Il terzo livello, infine, è dedicato all’universo degli abbinamenti vino/cibo. Prima si studieranno i principi dell’alimentazione, poi come devono abbinarsi i vini ai cibi e come i vini devono susseguirsi durante un pranzo o una cena. Questo è il livello più pratico dei tre, poiché consta anche di uscite ed assaggi di pietanze, necessari per poter capire l’accostamento ai vini.

Prospettive di lavoro e sbocchi professionali

I corsi FISAR (così come quelli di AIS e di altri enti internazionali) sono molto rinomati nell’ambiente, per cui riescono a posizionare una persona che li ha seguiti ad un certo vantaggio rispetto a chi ha alle spalle percorsi meno seri o conosciuti.

Certamente questo non significa che al termine dei corsi si avrà la certezza di una prospettiva lavorativa, anzi! Occorrerà molta determinazione per riuscire, oltre alla consapevolezza che non bisognerà mai smettere di formarsi ed aggiornarsi, con master, seminari, corsi di perfezionamento.

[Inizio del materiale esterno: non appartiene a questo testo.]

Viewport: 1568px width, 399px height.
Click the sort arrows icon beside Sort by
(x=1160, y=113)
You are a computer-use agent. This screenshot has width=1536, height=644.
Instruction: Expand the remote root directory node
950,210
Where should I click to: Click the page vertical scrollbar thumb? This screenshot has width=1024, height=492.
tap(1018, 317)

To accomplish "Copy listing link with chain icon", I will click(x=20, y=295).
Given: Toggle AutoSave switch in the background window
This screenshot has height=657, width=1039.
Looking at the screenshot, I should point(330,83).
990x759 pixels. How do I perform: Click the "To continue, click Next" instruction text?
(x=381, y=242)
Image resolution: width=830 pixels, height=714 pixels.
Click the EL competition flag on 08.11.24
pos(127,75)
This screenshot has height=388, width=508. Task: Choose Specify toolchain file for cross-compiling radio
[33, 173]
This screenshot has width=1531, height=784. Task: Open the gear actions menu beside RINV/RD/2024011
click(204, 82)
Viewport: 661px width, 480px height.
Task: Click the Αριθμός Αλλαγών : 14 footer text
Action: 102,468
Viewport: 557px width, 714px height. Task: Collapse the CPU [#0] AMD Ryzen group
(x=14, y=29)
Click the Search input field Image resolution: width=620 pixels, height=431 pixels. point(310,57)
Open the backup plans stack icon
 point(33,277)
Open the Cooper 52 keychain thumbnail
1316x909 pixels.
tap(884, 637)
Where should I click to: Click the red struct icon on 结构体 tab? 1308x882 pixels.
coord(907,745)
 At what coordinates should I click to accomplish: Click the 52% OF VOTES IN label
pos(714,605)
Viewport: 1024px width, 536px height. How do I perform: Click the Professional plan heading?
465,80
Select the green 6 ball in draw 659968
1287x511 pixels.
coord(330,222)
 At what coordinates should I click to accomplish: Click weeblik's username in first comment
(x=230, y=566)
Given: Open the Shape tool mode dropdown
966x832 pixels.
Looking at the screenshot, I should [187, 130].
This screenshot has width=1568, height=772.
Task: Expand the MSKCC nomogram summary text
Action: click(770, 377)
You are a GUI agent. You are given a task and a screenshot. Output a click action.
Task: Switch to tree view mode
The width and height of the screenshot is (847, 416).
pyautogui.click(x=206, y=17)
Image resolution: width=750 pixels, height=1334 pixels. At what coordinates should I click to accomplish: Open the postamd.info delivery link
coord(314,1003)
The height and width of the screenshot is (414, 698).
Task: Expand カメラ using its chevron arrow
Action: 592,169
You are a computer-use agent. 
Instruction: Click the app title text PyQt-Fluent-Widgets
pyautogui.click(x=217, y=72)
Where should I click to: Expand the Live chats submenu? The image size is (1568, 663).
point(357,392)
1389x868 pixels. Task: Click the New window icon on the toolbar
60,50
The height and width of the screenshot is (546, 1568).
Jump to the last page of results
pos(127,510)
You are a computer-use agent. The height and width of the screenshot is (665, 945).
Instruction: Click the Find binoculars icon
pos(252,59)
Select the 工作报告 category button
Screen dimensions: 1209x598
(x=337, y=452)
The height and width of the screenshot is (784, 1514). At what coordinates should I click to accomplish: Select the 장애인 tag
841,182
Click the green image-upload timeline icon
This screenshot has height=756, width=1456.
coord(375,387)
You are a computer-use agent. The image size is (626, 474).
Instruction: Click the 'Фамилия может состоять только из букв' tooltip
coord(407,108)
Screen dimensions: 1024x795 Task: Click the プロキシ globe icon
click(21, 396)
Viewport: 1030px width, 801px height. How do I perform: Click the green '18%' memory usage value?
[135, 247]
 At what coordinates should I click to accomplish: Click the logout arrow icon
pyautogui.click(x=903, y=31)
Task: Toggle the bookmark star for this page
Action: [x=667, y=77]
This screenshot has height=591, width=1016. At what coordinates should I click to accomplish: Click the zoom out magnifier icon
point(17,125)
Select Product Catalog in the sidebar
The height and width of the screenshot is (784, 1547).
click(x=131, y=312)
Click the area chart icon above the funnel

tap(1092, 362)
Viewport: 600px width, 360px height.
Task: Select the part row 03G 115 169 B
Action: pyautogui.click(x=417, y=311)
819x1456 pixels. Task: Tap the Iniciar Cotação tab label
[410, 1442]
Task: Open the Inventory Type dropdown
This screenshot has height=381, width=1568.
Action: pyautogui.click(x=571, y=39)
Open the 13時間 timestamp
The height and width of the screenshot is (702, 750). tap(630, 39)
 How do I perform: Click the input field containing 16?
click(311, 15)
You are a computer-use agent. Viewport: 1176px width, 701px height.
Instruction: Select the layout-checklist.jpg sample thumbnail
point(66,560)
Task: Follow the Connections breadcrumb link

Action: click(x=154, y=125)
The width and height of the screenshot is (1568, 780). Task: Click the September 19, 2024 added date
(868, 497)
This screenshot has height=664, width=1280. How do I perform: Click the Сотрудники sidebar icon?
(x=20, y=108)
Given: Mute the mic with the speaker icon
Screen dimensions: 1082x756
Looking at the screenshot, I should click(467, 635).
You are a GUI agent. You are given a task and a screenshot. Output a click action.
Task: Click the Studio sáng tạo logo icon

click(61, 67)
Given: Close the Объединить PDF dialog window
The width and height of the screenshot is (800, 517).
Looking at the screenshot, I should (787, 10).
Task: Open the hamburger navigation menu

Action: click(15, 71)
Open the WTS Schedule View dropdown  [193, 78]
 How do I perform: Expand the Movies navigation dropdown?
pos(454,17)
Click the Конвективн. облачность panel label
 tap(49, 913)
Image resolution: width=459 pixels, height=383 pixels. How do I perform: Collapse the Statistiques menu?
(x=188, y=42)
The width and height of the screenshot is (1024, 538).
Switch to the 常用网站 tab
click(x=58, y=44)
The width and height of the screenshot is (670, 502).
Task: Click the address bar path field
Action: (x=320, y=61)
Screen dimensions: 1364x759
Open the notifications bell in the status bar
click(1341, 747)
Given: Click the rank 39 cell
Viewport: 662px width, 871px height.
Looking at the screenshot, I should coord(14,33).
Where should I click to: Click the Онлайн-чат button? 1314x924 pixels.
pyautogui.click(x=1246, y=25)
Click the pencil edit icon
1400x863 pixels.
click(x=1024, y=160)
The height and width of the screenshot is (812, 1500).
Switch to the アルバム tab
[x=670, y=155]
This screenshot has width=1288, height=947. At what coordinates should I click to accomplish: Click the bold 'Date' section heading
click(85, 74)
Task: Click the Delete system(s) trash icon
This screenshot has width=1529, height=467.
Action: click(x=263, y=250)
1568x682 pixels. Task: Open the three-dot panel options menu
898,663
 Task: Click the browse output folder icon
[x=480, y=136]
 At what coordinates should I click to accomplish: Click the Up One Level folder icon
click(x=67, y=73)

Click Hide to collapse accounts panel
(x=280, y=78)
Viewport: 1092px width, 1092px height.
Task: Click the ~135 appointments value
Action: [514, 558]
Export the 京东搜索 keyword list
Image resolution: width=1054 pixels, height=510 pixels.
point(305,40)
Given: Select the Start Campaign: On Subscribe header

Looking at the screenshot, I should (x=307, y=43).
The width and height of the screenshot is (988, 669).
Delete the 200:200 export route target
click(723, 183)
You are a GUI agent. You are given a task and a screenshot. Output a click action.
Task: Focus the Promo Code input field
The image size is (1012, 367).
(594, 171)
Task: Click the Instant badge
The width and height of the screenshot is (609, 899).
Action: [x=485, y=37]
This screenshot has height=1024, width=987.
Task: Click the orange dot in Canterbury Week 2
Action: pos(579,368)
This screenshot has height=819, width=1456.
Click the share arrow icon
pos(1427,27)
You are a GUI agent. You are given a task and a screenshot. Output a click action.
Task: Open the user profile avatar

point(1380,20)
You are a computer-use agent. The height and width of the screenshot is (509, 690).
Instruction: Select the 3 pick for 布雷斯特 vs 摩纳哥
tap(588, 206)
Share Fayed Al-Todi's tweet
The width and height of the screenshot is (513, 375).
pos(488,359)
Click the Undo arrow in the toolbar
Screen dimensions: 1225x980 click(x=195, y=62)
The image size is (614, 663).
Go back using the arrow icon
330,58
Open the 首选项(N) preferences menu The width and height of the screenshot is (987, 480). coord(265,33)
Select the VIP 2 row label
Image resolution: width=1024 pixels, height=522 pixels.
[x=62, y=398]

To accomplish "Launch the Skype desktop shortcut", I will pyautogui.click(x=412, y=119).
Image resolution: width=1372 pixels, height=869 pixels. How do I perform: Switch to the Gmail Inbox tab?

In generale, però, sono molto ampie le possibilità di impiego: dalle aziende vitivinicole alle cantine, dai ristoranti (stellati oppure no) alle enoteche, fino ai wine bar forniti e rivolti ad una clientela esigente. Si può, altrimenti provare con gli agriturismi, i villaggi turistici, le navi da crociera, le multinazionali, la grande distribuzione, all’interno di supermercati con reparti vini molto forniti ed in qualità di consulenti.

Di solito vengono proposti contratti prima a termine e successivamente si viene inquadrati come dipendenti, con uno stipendio medio che si aggira intorno ai 1.500 – 2.000 euro (più alti, ovviamente, gli stipendi di chi è più esperto o di chi lavora in luoghi stellati o con grandi chef).

Chi opterà per una scelta da libero professionista potrà anche proporsi come consulente per eventi particolari (matrimoni, anniversari, etc.) oppure per fiere di settore e workshop.

Altra possibilità, infine, è quella di collaborare con riviste specializzate, una volta acquisita esperienza, come critico eno-gastronomico o come consulente per pubblicazioni di libri sul tema.